Seth Rockman will spoke at the Mr. and Mrs. Raymond J. Horowitz Foundation Seminar in New York and American Material Culture on Wednesday, October 19, 2011. His talk was entitled “‘Implements Correspondingly Peculiar’: Slavery, Plantation Goods, and the Politics of Design in Antebellum America.”

Nineteenth-century Americans were profoundly aware of the inter-regional trade in plantation provisions and its attendant controversies: Could a Yankee produce a shoe strong enough for a slave but cheap enough for a slaveholder? Did the South risk its independence by dressing its slaves in New England plaids? Was it moral for a Rhode Island textile firm to initiate a credit suit against a bankrupt Alabama customer if the result would be a slave sale?

Professor Rockman’s talk brings together the histories of production and consumption of plantation goods, looking particularly at the vexed relationship of planters and slaves as dual consumers of northern-made provisions. Issues of design appeared frequently in agricultural improvement journals, Congressional speeches on the tariff, and the voluminous correspondence of planters to their suppliers. These discussions vividly connect the simultaneous expansion of manufacturing and slaveholding in the middle decades of the nineteenth century, while situating northern mill-hands and southern field-hands on the same pages of American history.

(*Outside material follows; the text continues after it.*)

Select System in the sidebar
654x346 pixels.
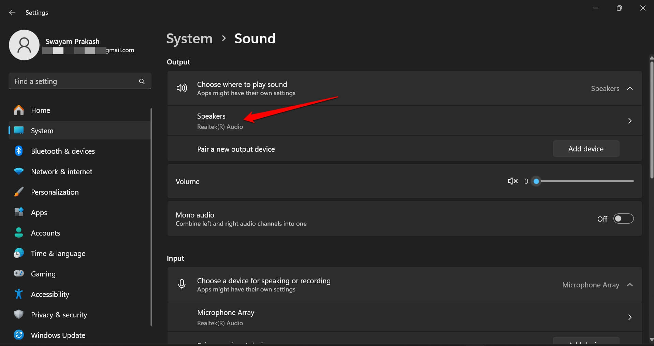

Seth Rockman is an Associate Professor in the Department of History at Brown University, where he has been teaching since 2002. He received his B.A. in History from Columbia University, and his Ph.D. in History from the University of California, Davis. Dr. Rockman has published extensively, and his most recent book, Scraping By: Wage Labor, Slavery, and Survival in Early Baltimore (Johns Hopkins University Press, 2009), has been the recipient of the Merle Curti Prize of the Organization of American Historians, the Philip Taft Labor History Book Award, and the H.L. Mitchell Prize from the Southern Historical Association. Currently he is working on two book projects; Plantation Goods and the National Economy of Slavery in Antebellum America (University of Chicago Press) and Slavery’s Capitalism: A New History of American Economic Development (with Sven Beckert, University of Pennsylvania Press).